Task objective: Transcribe each line below verbatim; pictures excluded.

══ Information supplied ══

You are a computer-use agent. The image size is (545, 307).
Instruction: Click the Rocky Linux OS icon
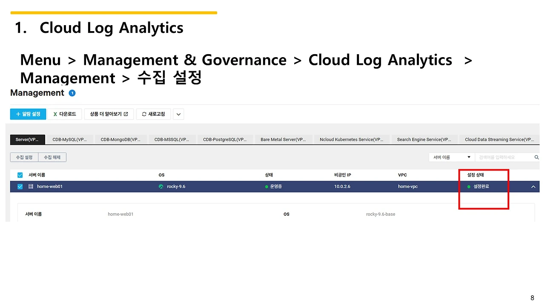(x=161, y=186)
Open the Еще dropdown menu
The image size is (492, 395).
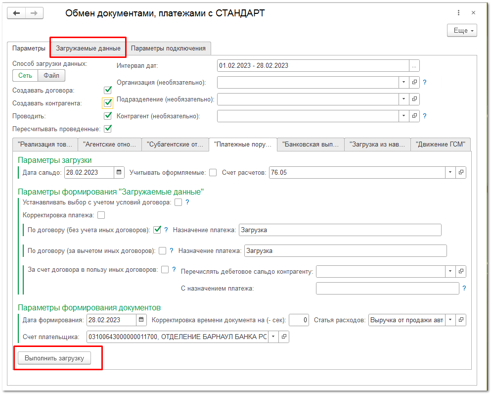462,31
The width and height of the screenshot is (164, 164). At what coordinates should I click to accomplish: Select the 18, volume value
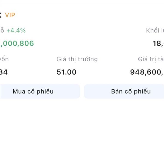[158, 43]
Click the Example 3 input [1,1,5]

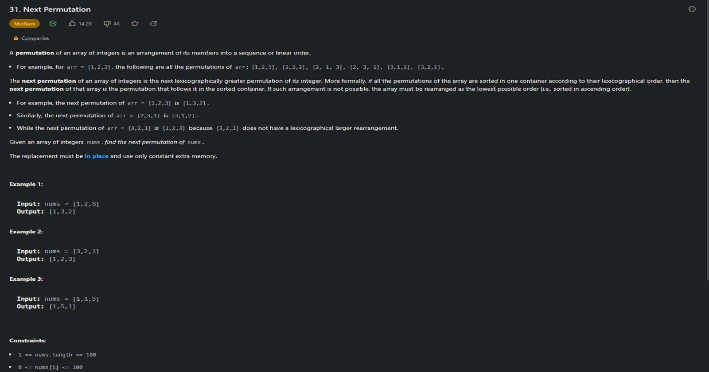[x=86, y=299]
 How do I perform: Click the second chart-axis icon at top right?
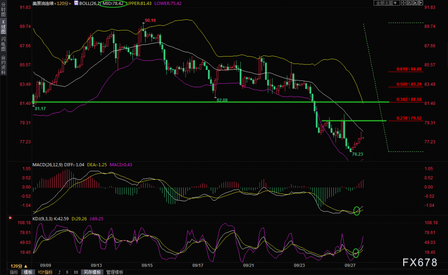409,3
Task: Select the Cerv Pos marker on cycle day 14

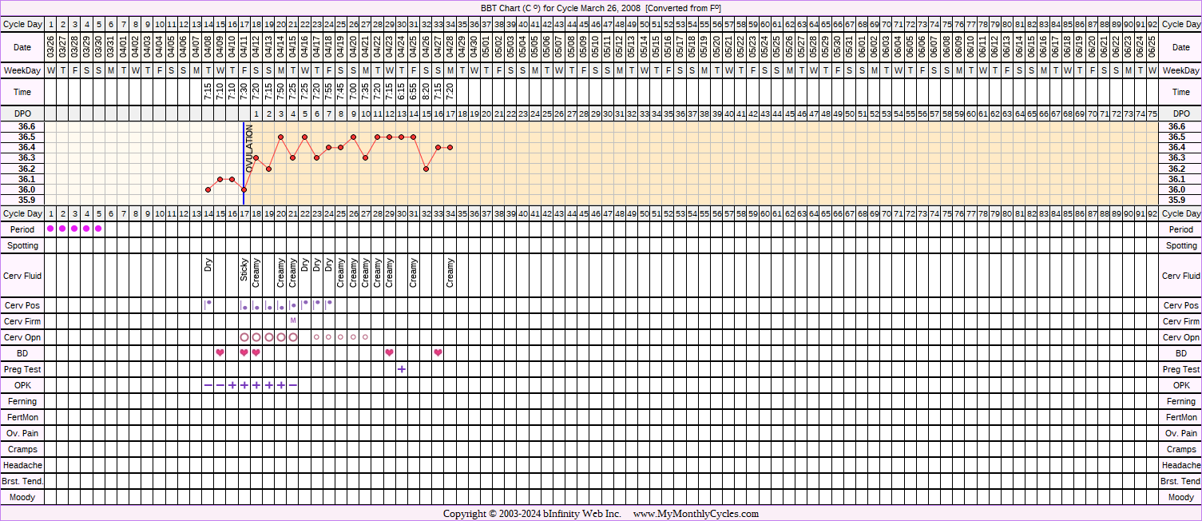Action: [x=208, y=304]
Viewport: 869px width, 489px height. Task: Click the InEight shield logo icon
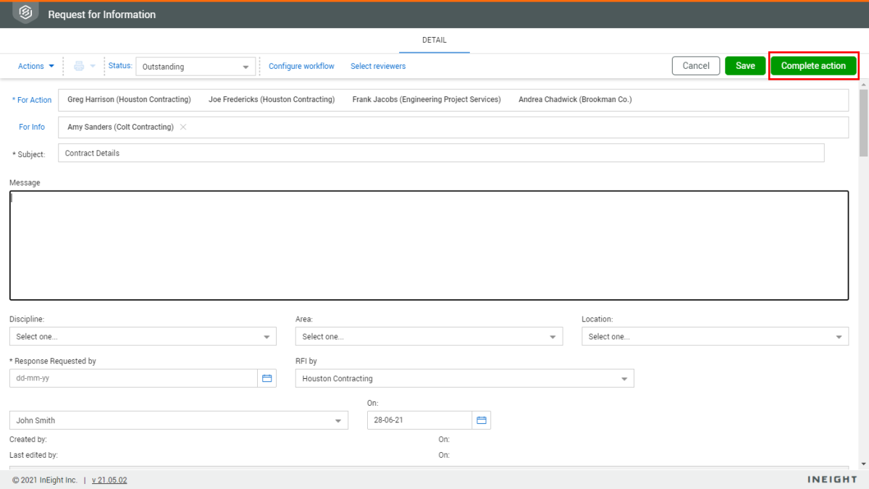point(25,13)
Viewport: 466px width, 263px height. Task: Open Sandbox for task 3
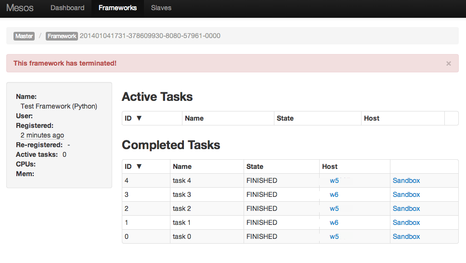[406, 194]
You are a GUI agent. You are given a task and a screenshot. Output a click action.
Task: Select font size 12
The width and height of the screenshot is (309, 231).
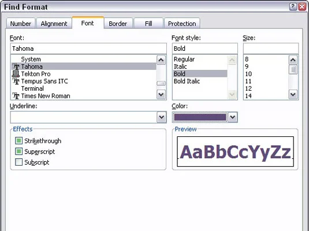click(x=248, y=88)
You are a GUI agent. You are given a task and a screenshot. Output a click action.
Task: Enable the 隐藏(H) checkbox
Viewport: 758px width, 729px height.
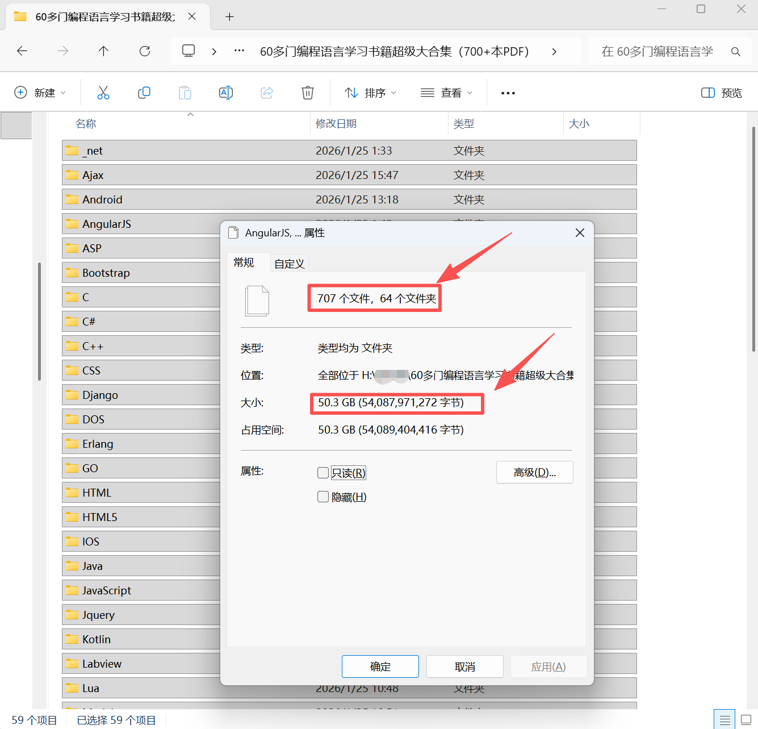[323, 497]
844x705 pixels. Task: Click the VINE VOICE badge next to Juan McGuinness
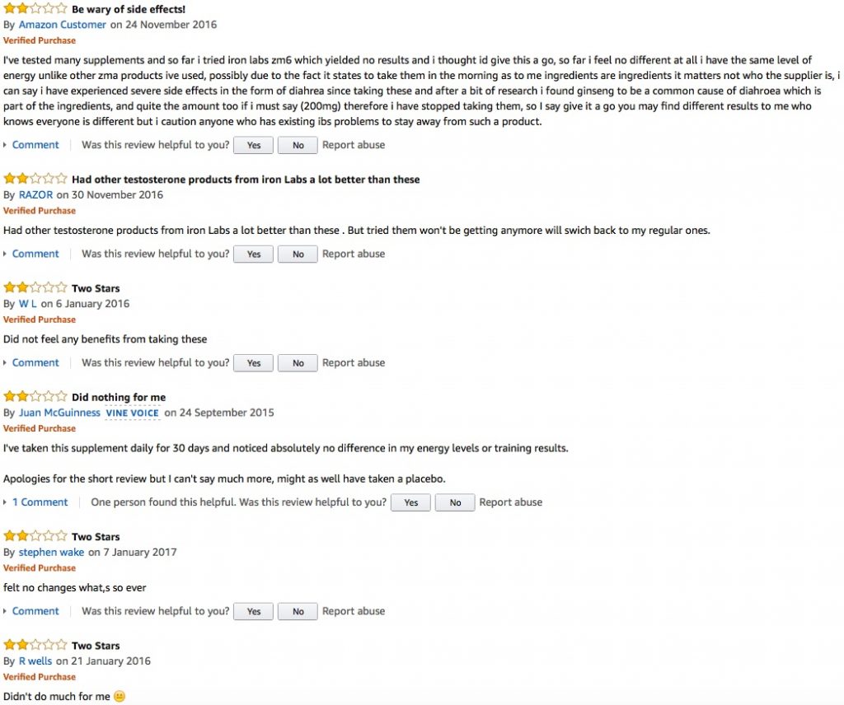click(132, 413)
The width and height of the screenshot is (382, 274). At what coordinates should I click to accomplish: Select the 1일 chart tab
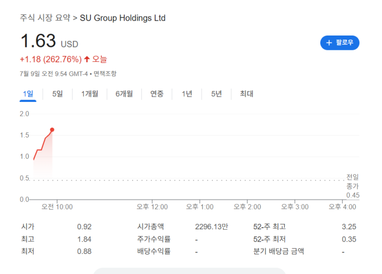(28, 94)
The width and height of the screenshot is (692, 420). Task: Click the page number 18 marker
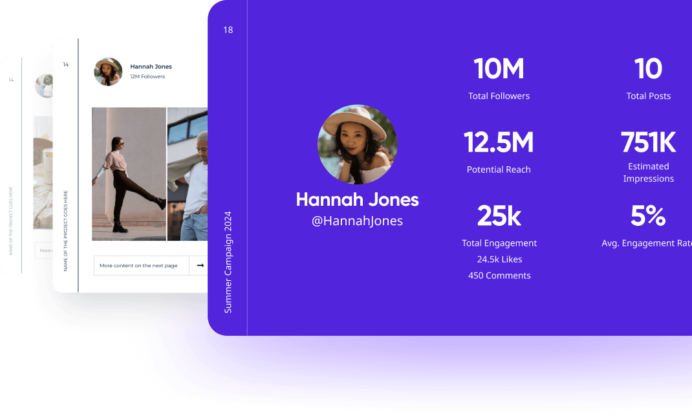coord(228,30)
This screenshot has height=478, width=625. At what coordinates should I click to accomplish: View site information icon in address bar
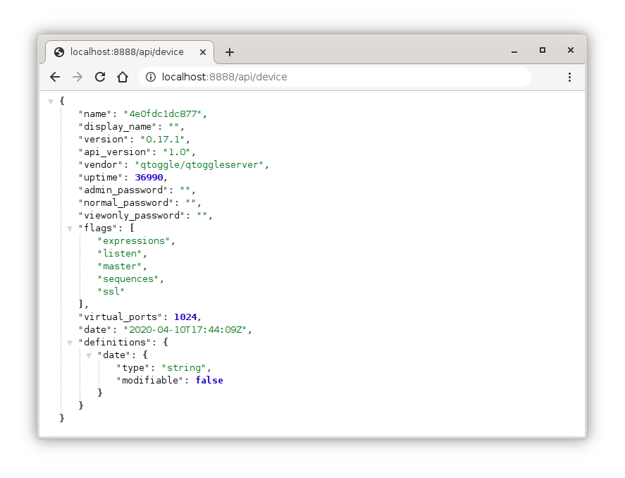150,77
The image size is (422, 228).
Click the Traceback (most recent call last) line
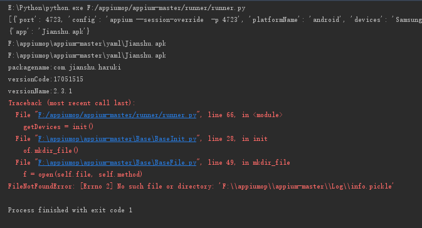(71, 103)
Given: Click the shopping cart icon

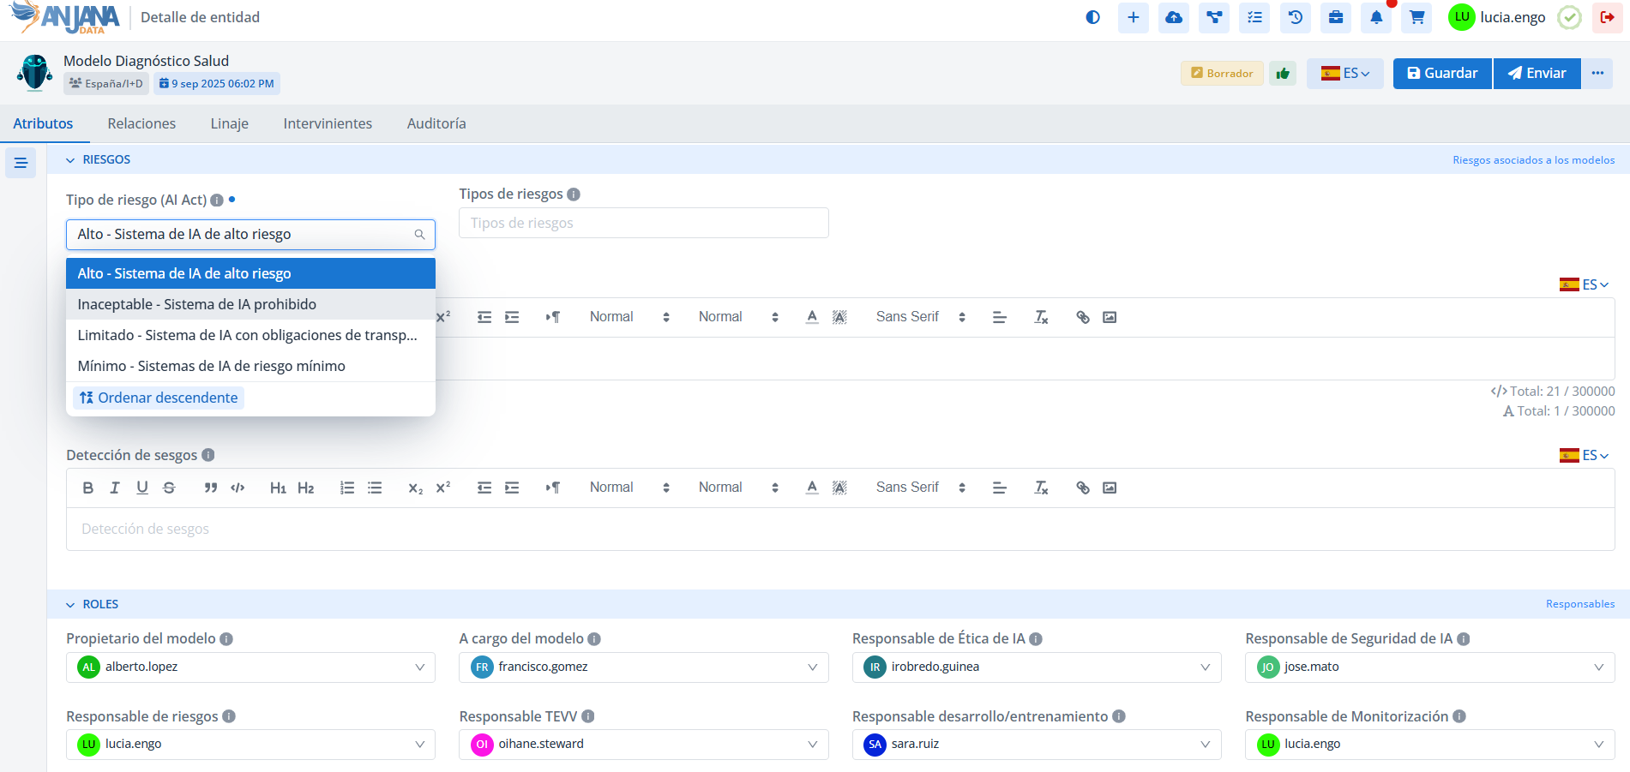Looking at the screenshot, I should [1416, 17].
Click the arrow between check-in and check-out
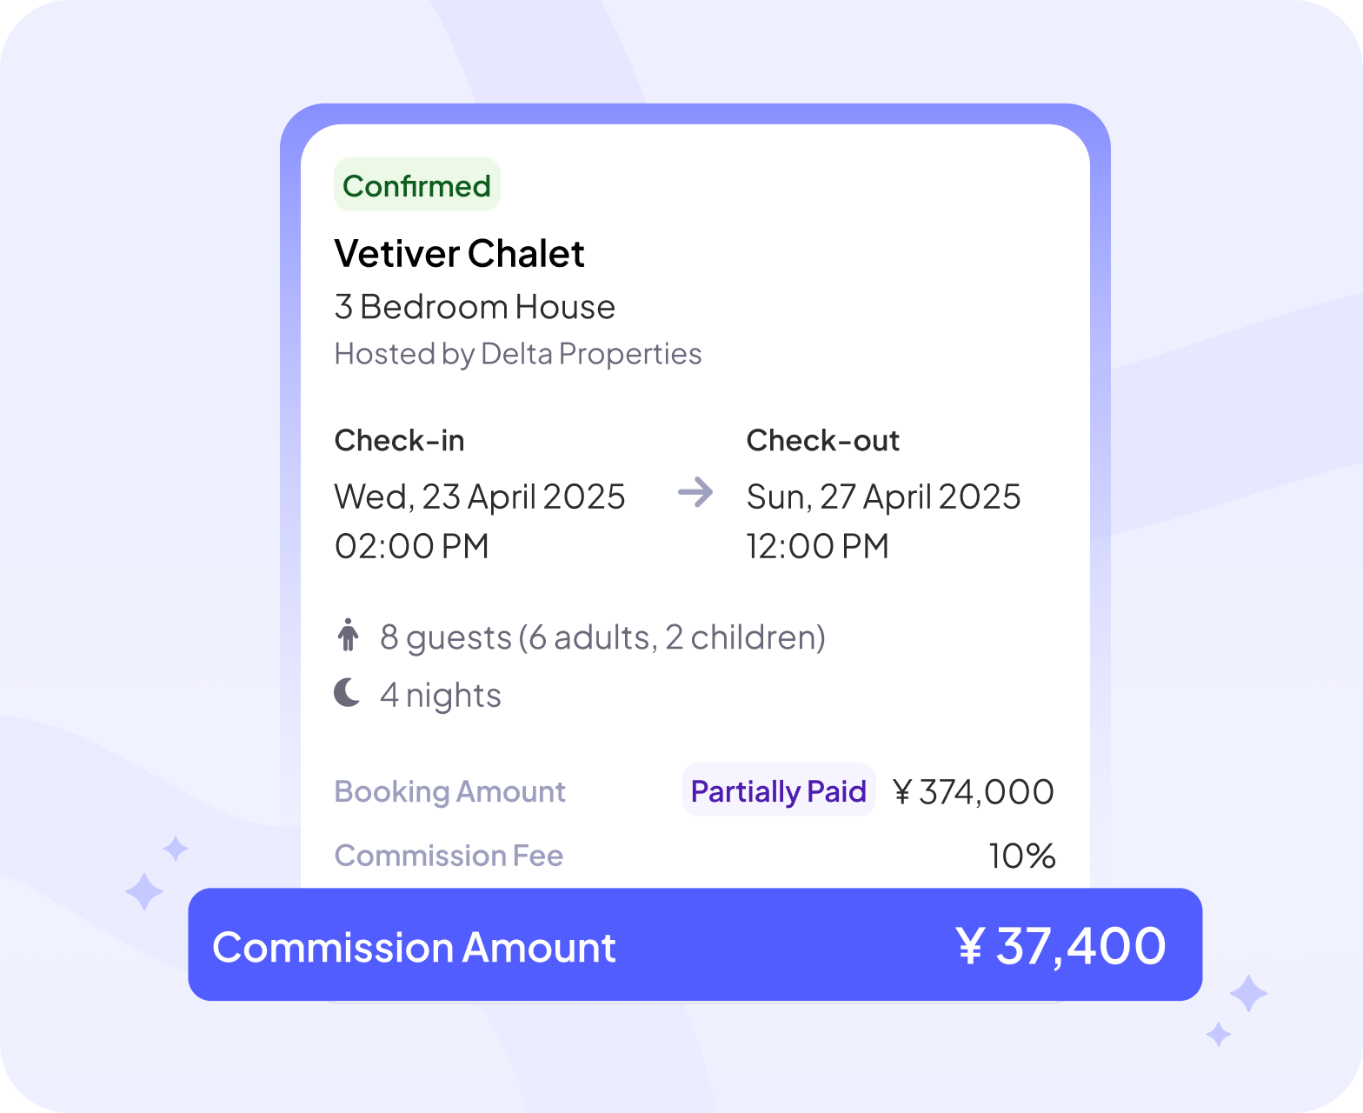Screen dimensions: 1363x1113 point(695,492)
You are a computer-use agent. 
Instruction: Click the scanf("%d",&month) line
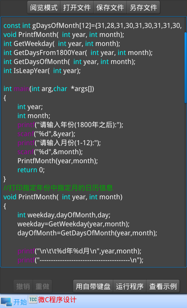pyautogui.click(x=50, y=152)
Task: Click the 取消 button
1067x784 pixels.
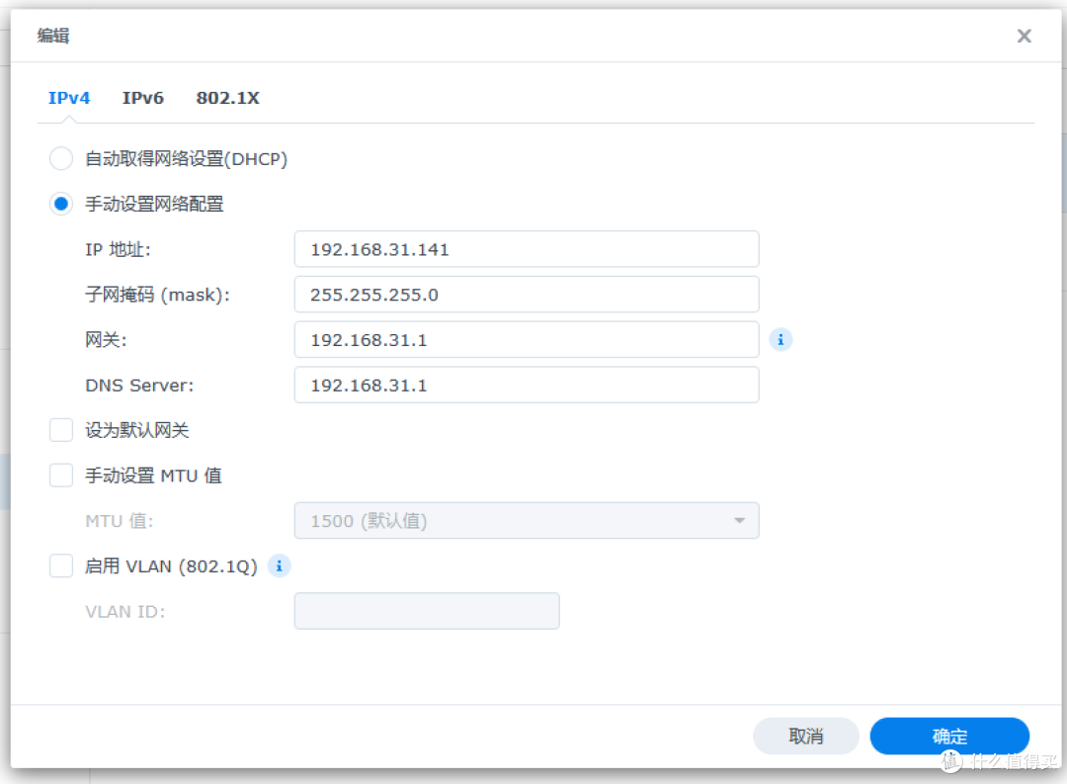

═══

Your response:
You are a computer-use agent. The image size is (545, 307).
Instruction: Click the Rocky Linux OS icon
(x=161, y=186)
Open the Еще dropdown menu
The image size is (492, 395).
462,31
The width and height of the screenshot is (164, 164). At what coordinates should I click to accomplish: Select the 18, volume value
[158, 43]
Click the Example 3 input [1,1,5]

[x=86, y=299]
 How do I perform: Click the second chart-axis icon at top right?
409,3
Task: Select the Cerv Pos marker on cycle day 14

Action: [x=208, y=304]
Viewport: 869px width, 489px height. Task: Click the InEight shield logo icon
point(25,13)
Viewport: 466px width, 263px height. Task: Open Sandbox for task 3
[406, 194]
You are a GUI agent. You are given a task and a screenshot. Output a click action.
Task: Select font size 12
The width and height of the screenshot is (309, 231).
click(x=248, y=88)
You are a GUI agent. You are given a task and a screenshot. Output a click action.
Task: Enable the 隐藏(H) checkbox
Viewport: 758px width, 729px height.
[323, 497]
844x705 pixels. Task: Click the VINE VOICE badge next to Juan McGuinness
click(132, 413)
The width and height of the screenshot is (382, 274). At what coordinates should I click to accomplish: Select the 1일 chart tab
(28, 94)
The width and height of the screenshot is (692, 420). Task: Click the page number 18 marker
coord(228,30)
This screenshot has height=478, width=625. At what coordinates should I click to accomplish: View site information icon in address bar
150,77
The image size is (422, 228).
Click the Traceback (most recent call last) line
(71, 103)
Given: Click the shopping cart icon

Looking at the screenshot, I should [1416, 17].
Click the arrow between check-in and check-out
Screen dimensions: 1363x1113 point(695,492)
You are a computer-use agent. 
Instruction: Click the scanf("%d",&month) line
pyautogui.click(x=50, y=152)
Task: Click the 取消 button
1067x784 pixels.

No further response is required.